Saraiva Conteúdo por Saraiva Conteúdo Livros 06.10.2011 06.10.2011

Em Filhos do Éden, Eduardo Spohr volta a apostar em seus heróis celestiais

Por Andréia Silva
 
Nas prateleiras de Eduardo Spohr, os super-heróis têm asas, aureolas e um ar celestial. São anjos. Eram assim em Batalha do Apocalipse, e continuam assim em Filhos do Éden, novo livro do autor.
 
Na atual onda de vampiros, robôs, seres de outro planeta, Spohr diz que não importa que essas criaturas sejam diferentes, "mas que carreguem dilemas humanos". “Qualquer ser diferente, o que importa é falar de humanidade”, diz, o que para ele é um dos motivos do sucesso do gênero que hoje domina livrarias e listas dos mais vendidos.
 
Desta vez, o leitor acompanha a trajetória de Kaira, uma celestial que luta para recuperar a memória após anos vivendo na terra, e Denyel, um querubim exilado, que trabalhara como assassino das legiões inimigas.
 
Os dois personagens foram inspirados no irmão e na irmã de Spohr. "Gosto de criar personagens inspirados em pessoas reais, o que facilita em alguns momentos, quando eu posso imaginar o que aquela pessoa faria em determinada situação. O personagem sai do papel e ganha força quando passo a imaginar como ele reagiria na vida real", conta ele que, no primeiro livro, fez do arcanjo Ablon o seu alterego.
 
São cerca de 400 páginas de uma história que traz referências histórias e políticas, como no outro trabalho, e volta a colocar os anjos como os verdadeiros super-heróis, ou melhor, apenas heróis, como o autor prefere. "São heróis como eu acredito que todos nós somos”, diz ele, que traz uma história mais focada nos personagens.
 
“Em Filhos do Éden decidi me concentrar não em um episódio em si, mas nos personagens. Embora os protagonistas também sejam anjos, eles não são arcanjos ou grandes generais da guerra no céu, como mostrado em A Batalha… Agora o destaque são os soldados e capitães, figuras mais frágeis e humanas e, portanto, mais complexas e interessantes. A trama tornou-se então um plano de fundo, uma desculpa para explorar os conflitos e motivações de cada um dos personagens”, comenta o autor.
 
Capa do livro Filhos do Éden
 
Spohr alterna a narrativa mostrando flashbacks de acontecimentos, muitas vezes com personagens que não estão na história, recentes ou do passado dos personagens, e se tornam elementos chave para a compreensão do texto.
 
O livro será publicado em série, de três ou quatro livros.

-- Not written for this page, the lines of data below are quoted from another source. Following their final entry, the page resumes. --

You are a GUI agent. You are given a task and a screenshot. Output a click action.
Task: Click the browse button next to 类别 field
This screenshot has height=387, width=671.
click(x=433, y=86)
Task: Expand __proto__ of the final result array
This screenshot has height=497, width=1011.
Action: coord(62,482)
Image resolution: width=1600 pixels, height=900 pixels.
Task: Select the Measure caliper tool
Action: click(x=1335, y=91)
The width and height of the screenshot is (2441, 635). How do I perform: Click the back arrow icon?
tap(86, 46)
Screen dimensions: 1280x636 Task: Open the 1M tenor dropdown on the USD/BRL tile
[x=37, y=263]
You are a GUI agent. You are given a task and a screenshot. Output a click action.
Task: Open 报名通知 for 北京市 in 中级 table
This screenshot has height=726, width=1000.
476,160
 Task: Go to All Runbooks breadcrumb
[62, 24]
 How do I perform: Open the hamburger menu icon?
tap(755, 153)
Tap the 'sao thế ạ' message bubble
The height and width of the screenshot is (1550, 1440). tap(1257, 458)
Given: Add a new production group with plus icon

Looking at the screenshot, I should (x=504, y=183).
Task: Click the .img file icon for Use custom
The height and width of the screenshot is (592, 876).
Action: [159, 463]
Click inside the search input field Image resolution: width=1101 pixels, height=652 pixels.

Apesar ser um formato cada vez mais frequente, Spohr diz que optou pela história em série para não demorar muito até o lançamento do livro. "Tinha a ideia de fazer apenas um livro, mas decidi dividir para não demorar muito. O público já pedia um novo título e se fosse deixar para lançar apenas um, levaria tempo. Foi uma decisão pensando nos leitores também".
 
Spohr, que entrou no mercado editorial de forma independente, é um dos mais bem sucedidos escritores do gênero no Brasil. "Temos muitos escritores de gênero no país, mas antes o Brasil tinha uma tendência de achar que o que era feito aqui não era bom. Essa geração está percebendo e mudando”.
 
Quem também mudou isso foram os nerds, ou melhor, a popularidades que essa turma têm hoje. Se antes eles ficavam isolados e nos cantos da sala de aula, hoje eles são diretores, criam programas, séries, jogos e estão mais do que inseridos na cultura pop. “Dificilmente você teria uma série como Game of Thrones fazendo muito sucesso há dez anos. Todo esse interesse pela literatura fantástica tem muito a ver com a cultura nerd e o espaço que ela conquistou hoje”, diz Spohr, que, entre aulas e o tempo dedicado às suas histórias, integra a trupe do site Jovem Nerd.
 
Mesmo com uma sequência pela frente, a caixinha de ideias de Spohr não para de funcionar, e uma outra história já começa a pintar, Anjos da Morte. “Não posso falar muito, para não revelar grandes surpresas. Mas posso dizer que Anjos da Morte, dentre outras coisas, contará o passado de um dos coadjuvantes de Filhos do Éden, o anjo Denyel, e suas aventuras através das guerras do século XX”.